ELLAS
Doar amor faz bem
por Rosane Coutinho
São 83 anos de uma vida que tem o objetivo de ajudar aos outros. Ela se casou jovem, seis dias após completar os 18 anos, porque o seu primeiro e único amor queria muito oficializar a união. Tiveram três filhos e no desejo de ter uma menina foi presenteada pelo destino com a filha de coração, Luciana Teresinha, entre “Carlos”, Antônio Carlos, Luís Carlos e José Carlos. Todos para homenagearem o seu grande amor João Carlos, seu marido.
Após sabermos tudo isso, apresento a bajeense Aurora Gonçalves Noble, nascida em 14 de março e que tem uma trajetória de vida intensa, solidária e, muitas vezes, solitária. Com nome de princesa de contos de fada, Aurora, passou a maior parte da vida trabalhando em conjunto com sua máquina de costura. Morou por muitos anos na localidade que chamavam de Cinco Cruz, hoje Embrapa. Sempre costurando, forma essa que ela tinha para ajudar no sustento da família.
A chama da solidariedade
Conheci a nossa protagonista de hoje através de indicação de pauta, por ser uma pessoa que se preocupa em proporcionar calor às crianças, nas estações mais frias da nossa região. Ela conta que começou a tricotar há uns 15 anos com o objetivo de presentear pequenos de poucas condições financeiras com blusões e casacos. Muitas vezes, ia até a conhecida, antigamente, Vila Miséria. Mas, com o passar dos anos, foi ficando com a visão prejudicada, com dificuldade para andar. Então, passou a ir nas instituições de caridade que temos na cidade como a Casa da Menina e a Casa do Guri. Relata que não é a mesma coisa, pois antes ela tinha a interação com as pessoas, crianças e famílias. Recorda da entrega que fez, há um tempo atrás, talvez em uma das últimas vezes que pode presenciar e interagir com os agraciados, que uma mãe que saía com as filhas e foi presenteada com blusões para todas as pequenas, retornou ao lar, e voltou com as meninas todas vestidas com os feitos que Aurora tinha confeccionado. E compara que, hoje, só entrega as sacolas na recepção das instituições e não chega a ver ninguém vestindo nada, mas nem por isso, a incansável mãe, deixa de seguir o seu trabalho. “Busco ajudar a todos, familiares ou não, isso é meu, há anos sou assim. Não sei por que, só sei que sou”, reflete a entrevistada.
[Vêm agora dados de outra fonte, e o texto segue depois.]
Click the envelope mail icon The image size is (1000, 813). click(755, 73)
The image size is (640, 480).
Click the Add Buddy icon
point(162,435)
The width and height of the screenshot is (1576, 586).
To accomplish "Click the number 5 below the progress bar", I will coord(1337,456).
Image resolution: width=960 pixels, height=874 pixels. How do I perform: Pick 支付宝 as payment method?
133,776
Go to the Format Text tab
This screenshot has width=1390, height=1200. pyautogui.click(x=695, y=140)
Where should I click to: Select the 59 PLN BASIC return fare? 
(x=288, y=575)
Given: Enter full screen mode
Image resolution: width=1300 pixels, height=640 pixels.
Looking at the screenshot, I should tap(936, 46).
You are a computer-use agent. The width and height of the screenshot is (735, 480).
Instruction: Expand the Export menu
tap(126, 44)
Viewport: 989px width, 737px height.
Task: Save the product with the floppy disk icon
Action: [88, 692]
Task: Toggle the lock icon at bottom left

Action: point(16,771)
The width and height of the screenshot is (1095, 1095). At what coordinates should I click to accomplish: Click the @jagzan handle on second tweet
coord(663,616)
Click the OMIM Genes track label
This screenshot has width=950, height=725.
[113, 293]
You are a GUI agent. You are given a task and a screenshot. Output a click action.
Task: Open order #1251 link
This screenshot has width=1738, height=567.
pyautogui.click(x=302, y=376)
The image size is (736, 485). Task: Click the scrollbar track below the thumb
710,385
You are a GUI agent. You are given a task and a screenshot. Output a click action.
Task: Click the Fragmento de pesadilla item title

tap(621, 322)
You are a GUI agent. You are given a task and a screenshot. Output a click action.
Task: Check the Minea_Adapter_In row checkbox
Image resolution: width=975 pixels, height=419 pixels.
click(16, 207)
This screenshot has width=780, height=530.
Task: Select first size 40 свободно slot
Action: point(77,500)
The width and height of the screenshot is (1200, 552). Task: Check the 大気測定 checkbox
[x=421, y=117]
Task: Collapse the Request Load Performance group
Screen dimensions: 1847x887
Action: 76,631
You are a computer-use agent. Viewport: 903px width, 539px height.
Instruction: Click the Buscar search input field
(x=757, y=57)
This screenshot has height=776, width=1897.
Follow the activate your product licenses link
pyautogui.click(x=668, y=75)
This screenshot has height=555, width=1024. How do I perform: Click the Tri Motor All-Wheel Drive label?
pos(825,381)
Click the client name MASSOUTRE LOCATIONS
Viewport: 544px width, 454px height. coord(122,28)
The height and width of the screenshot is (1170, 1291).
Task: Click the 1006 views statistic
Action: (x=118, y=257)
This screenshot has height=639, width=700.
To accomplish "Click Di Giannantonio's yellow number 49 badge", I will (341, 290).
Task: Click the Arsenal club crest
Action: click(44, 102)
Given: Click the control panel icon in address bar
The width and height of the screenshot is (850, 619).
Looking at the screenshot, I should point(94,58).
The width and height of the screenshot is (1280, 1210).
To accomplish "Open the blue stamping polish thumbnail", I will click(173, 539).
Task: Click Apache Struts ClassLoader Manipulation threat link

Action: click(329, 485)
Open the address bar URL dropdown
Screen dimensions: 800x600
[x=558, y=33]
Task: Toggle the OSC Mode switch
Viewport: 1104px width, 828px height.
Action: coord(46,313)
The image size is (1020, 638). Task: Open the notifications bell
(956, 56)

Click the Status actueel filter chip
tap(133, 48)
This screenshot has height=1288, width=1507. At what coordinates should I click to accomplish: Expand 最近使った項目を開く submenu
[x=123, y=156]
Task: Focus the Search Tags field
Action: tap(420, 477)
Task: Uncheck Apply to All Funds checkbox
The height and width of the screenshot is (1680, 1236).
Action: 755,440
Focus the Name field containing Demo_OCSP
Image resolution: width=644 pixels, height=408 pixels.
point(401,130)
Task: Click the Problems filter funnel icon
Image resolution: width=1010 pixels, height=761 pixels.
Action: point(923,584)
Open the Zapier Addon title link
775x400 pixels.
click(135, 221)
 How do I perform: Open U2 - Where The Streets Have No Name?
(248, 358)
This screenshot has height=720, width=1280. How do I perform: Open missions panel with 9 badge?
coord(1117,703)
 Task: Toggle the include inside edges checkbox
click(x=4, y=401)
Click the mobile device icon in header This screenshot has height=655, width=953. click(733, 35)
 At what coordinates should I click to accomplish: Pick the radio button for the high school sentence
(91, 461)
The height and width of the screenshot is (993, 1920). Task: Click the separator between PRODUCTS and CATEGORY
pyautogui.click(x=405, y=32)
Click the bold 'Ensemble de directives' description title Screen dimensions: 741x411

Duas sacolas enormes, uma com roupas femininas infantis, outra masculinas, estão lá, em sua sala de jantar, aguardando o dia das entregas. Peças lindas, feitas com amor, pensando em proporcionar um conforto em seres que já passaram por tantas situações na vida e que mesmo que não saibam, tem quem se preocupe com eles e que nem os conhece, mas que gostaria de conhecer.
Uma solidão que acompanha
Viúva há 18 anos, a mãe do trio de Carlos e da Luciana Teresinha conta que vive sozinha. “Um dos meus filhos mora aqui perto e vem sempre me ver, mas eu vivo sozinha e gosto. Meu passeio é quando vou ao banco, depois à farmácia, porque tomo cinco tipos de remédios, faço o rancho no mercado, passo na loja para comprar lãs e retorno para casa”, conta. Quando perguntada se recebe muitas visitas, diz que não, que são apenas duas pessoas que a visitam, entre elas a cabeleireira que pinta seu cabelo na semana que tem que ir no banco.
Ouvi relatos de uma vida que foi repleta de afazeres, compromissos, sonhos e algumas tristezas. E serviram para promoverem aquele efeito que sacode por dentro e faz ver além dos horizontes, esses de vida, trabalho e realidade, que permitem sentir que a vida é fulgaz, que em algum momento todos partem, nem por isso se deixa de viver, ou de pensar no outro. E de repente, você percebe que até o silêncio da solidão tem valor quando se está com o coração em paz.